2. Clearly identified performance parameters: As with every enterprise regardless of geographical location, a good disaster recovery plan in the UAE must take into account the everyday functional realities specific to the industry and the region. Specific variations in work culture and hierarchy must be taken into account in order that the enterprise can operate well enough to recover – who is to perform what function, in the event of disruption; which individuals and departments are most critical to the containment of an event, and which functions are the priority areas to address.

3. Clearly identified roles for individuals and departments: An effective disaster recovery plan should not only restrict itself to planning for an alternative process and technologies, but it also needs to have well-rehearsed and clearly defined alternative roles – for individuals and departments – in the event of disruption. While not all contingencies can be identified, it is always possible to have alternative functions in place in order to best utilize the resources of the enterprise during an emergency.

4. Established practices and service agreements: While the affected organization itself is likely to act in its best interests, several outside entities – from clients to collaborators – are affected by a disaster. A good disaster recovery plan should include a well devised plan to limit the damage to such entities, as well as a clearly defined process that these entities are aware of. While a disaster often brings out the best in people, one that has originated in an outside entity can easily be perceived as a deal breaker, should it be mismanaged and should the interests of external entities be compromised beyond the inevitable.

5. Protecting sensitive information central to the business: Every enterprise has operational information that can harm the organization, should it fall into the wrong hands or compromise privacy or security – whether within or outside the organization. Disasters can often introduce stress that undermine such issues. An effective disaster recovery plan should identify worst case scenarios, likely sources and points that could cause such repercussions and the most optimal ways to minimize such damage.

6. Regular testing of emergency procedures for effectiveness: Even the best devised disaster recovery plan can prove to be ineffective, if the elements that need to come together to minimize damage are not sufficiently prepared for, and familiar with, the contingency plan. Regular testing and re-familiarization with the disaster recovery plan is a must so that the disaster can be negotiated with minimal damage. Likewise, any change in parameters and variables needs to be accounted for and incorporated within the disaster recovery plan – as well as the resultant changes communicated to relevant entities.

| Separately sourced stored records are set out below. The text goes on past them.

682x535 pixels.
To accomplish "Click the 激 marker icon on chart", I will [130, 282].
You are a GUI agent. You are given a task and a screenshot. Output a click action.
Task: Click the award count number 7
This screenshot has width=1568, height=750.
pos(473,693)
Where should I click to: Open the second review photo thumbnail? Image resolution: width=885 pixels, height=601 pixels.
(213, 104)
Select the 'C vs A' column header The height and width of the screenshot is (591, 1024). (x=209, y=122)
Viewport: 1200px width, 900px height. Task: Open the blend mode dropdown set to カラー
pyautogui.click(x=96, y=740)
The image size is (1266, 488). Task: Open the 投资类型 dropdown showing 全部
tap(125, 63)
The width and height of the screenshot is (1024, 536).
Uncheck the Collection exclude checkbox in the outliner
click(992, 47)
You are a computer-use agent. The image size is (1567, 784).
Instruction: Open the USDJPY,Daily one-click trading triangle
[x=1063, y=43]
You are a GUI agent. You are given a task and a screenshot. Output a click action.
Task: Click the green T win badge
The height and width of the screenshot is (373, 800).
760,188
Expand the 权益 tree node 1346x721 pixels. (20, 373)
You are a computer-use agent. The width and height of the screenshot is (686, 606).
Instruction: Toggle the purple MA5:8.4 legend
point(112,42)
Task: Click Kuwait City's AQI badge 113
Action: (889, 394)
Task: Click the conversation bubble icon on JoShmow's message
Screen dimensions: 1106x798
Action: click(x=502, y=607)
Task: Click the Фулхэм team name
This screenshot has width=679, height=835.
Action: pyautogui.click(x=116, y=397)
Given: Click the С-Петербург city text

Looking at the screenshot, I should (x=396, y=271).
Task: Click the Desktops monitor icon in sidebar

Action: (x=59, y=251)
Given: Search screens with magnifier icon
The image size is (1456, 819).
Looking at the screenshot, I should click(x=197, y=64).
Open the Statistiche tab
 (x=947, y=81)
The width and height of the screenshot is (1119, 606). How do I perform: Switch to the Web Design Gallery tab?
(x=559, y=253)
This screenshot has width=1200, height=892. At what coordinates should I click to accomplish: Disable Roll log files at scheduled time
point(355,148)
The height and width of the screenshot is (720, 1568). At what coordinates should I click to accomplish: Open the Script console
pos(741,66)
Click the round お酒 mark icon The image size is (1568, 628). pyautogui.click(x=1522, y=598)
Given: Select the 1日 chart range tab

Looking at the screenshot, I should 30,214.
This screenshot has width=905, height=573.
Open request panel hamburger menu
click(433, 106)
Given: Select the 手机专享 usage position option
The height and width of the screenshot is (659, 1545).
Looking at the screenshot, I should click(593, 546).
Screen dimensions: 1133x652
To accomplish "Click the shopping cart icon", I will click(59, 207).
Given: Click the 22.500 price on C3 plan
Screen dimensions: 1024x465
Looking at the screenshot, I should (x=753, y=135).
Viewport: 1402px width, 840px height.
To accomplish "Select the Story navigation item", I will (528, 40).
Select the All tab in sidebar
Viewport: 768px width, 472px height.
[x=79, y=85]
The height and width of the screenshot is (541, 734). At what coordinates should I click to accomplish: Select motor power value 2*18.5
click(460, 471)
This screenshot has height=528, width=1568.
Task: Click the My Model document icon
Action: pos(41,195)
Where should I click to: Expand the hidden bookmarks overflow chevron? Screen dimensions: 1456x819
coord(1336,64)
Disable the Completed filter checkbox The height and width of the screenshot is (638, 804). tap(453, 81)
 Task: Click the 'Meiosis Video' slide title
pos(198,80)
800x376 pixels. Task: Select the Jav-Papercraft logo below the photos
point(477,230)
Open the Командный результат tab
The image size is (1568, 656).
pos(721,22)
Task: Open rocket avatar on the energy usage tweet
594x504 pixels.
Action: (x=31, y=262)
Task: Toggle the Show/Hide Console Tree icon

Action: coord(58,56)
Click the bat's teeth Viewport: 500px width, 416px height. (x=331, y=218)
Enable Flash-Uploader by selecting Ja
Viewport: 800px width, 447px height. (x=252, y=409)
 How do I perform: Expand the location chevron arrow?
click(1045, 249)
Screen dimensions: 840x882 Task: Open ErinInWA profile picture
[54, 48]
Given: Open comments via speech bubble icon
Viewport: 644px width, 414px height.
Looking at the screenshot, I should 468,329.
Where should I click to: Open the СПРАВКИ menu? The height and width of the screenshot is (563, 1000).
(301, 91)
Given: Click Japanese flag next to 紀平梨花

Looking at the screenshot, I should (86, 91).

7. Robust redundancy of procedures, process, entities and infrastructure: An effective disaster recovery plan does not only involve the attempt to make the most of the elements that have survived the disruption, but there needs to be redundancy built into every aspect of the system itself. Redundancy not only limits the range and scale of the disruption, it also reduces the chance for a disruptive disaster. While isolating functions and departments is counter intuitive and not desirable, redundancy allows for separation of these elements so that the disaster can be minimized and contained.